EXTRACT PROVIDED:
####################
Voluntary carbon offsets have always been the Wild West of climate solutions. On paper, what they offer feels nothing short of miraculous: pay a company a small fee, and whatever you have done – whether a flight, construction project or other service – will have its emissions neutralised. But a complicated, largely unregulated market means there have long been accusations of ineffectiveness in the voluntary carbon offset market, whether due to offsets being lost, sold multiple times or simply being inaccurately measured. 

Most climate scientists therefore advise that carbon mitigation is the most reliable means of tackling climate change. But most will also now acknowledge that offsets and carbon trading will play a major role in reaching net zero. And the voluntary market is booming: nearly $2bn worth of voluntary carbon credits were traded last year, according to the non-profit Ecosystem Marketplace, nearly quadruple the figure for the previous year.

Seedlings at the nursery of Instituto Terra in Brazil, which over the last 20 years has reforested more than 2.5 million Atlantic seedlings. The institute partly funds its activities by issuing carbon credits to the voluntary offset market. (Photo by Christian Ender/Getty Images)
####################
OBJECTIVES:
1 - Reproduce, word for word, the passage on voluntary carbon offsets between "Voluntary carbon offsets" and "being inaccurately measured.", inclusive.
2 - Carry on the article about the voluntary carbon offset market from the point where it stops.

GIVEN DATA:
####################
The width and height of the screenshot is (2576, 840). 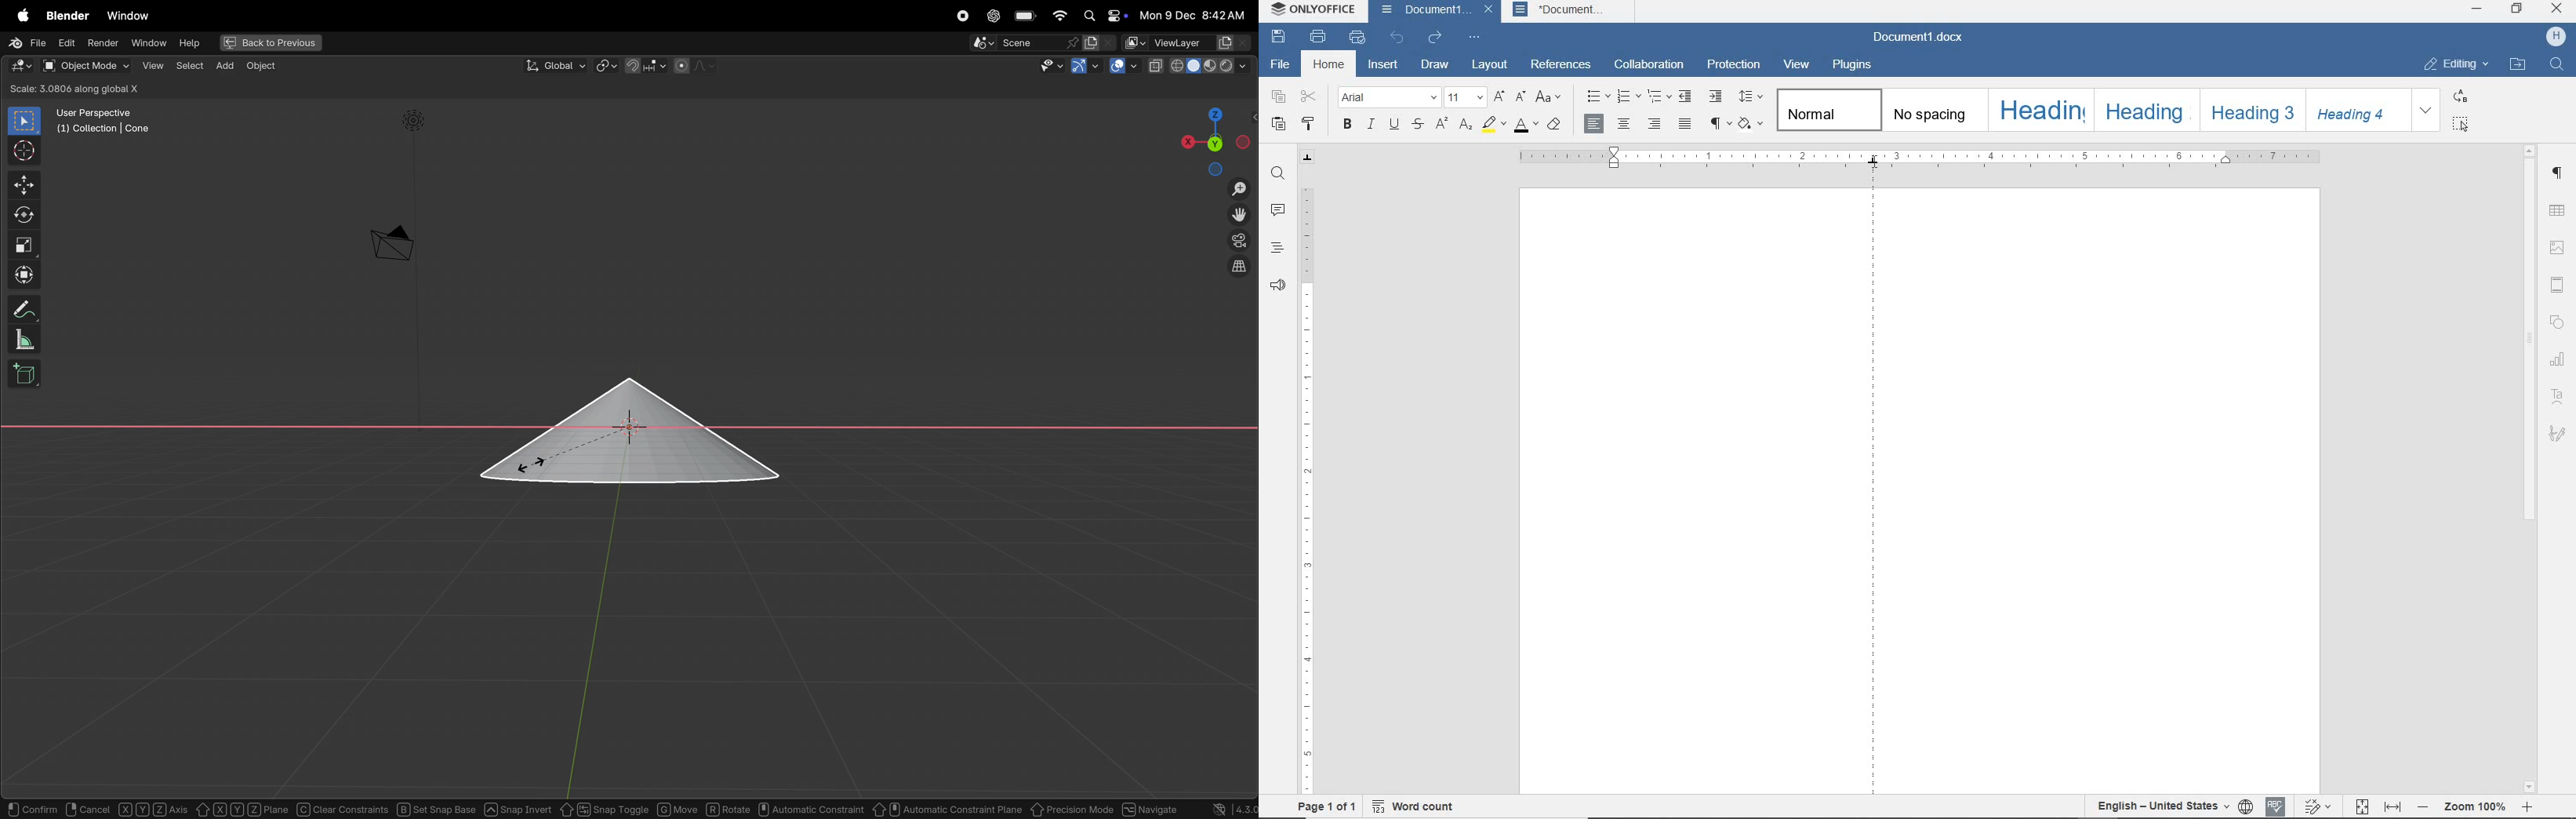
####################
EXERCISE RESPONSES:
1 -
Voluntary carbon offsets have always been the Wild West of climate solutions. On paper, what they offer feels nothing short of miraculous: pay a company a small fee, and whatever you have done – whether a flight, construction project or other service – will have its emissions neutralised. But a complicated, largely unregulated market means there have long been accusations of ineffectiveness in the voluntary carbon offset market, whether due to offsets being lost, sold multiple times or simply being inaccurately measured.

2 -
The voluntary carbon offset market can be expected to increase more than 100-fold by 2050 in a 1.5°C warming scenario, according to separate analysis from the Taskforce on Scaling Voluntary Carbon Markets, which has been shared in a 2021 report by consultancy McKinsey & Company. The authors of that same report say what the world will require is a “a voluntary carbon market that is large, transparent, verifiable, and environmentally robust”, but that what we currently have is one that is “fragmented and complex”. 

The Integrity Council for the Voluntary Carbon Market (ICVCM) is on a mission to change this. They were established in response to recommendations from the Taskforce on Scaling the Voluntary Carbon Markets, which is an initiative backed by UN climate envoy Mark Carney and more than 250 institutions in the voluntary offset sector. Their mission is to “ensure the voluntary carbon market accelerates a just transition to 1.5ºC”, and to do this they have drafted a set of Core Carbon Principles (CCPs), which as of a few weeks ago are undergoing public consultation

The CCPs set out how to establish “high-quality carbon credits” that create “real, verifiable climate impact, based on solid science and best practice, with social and environmental safeguards”. But with only a few hazy principles laid out so far, and no clear implementation policy, what impact can they really have on the rapidly growing offset business?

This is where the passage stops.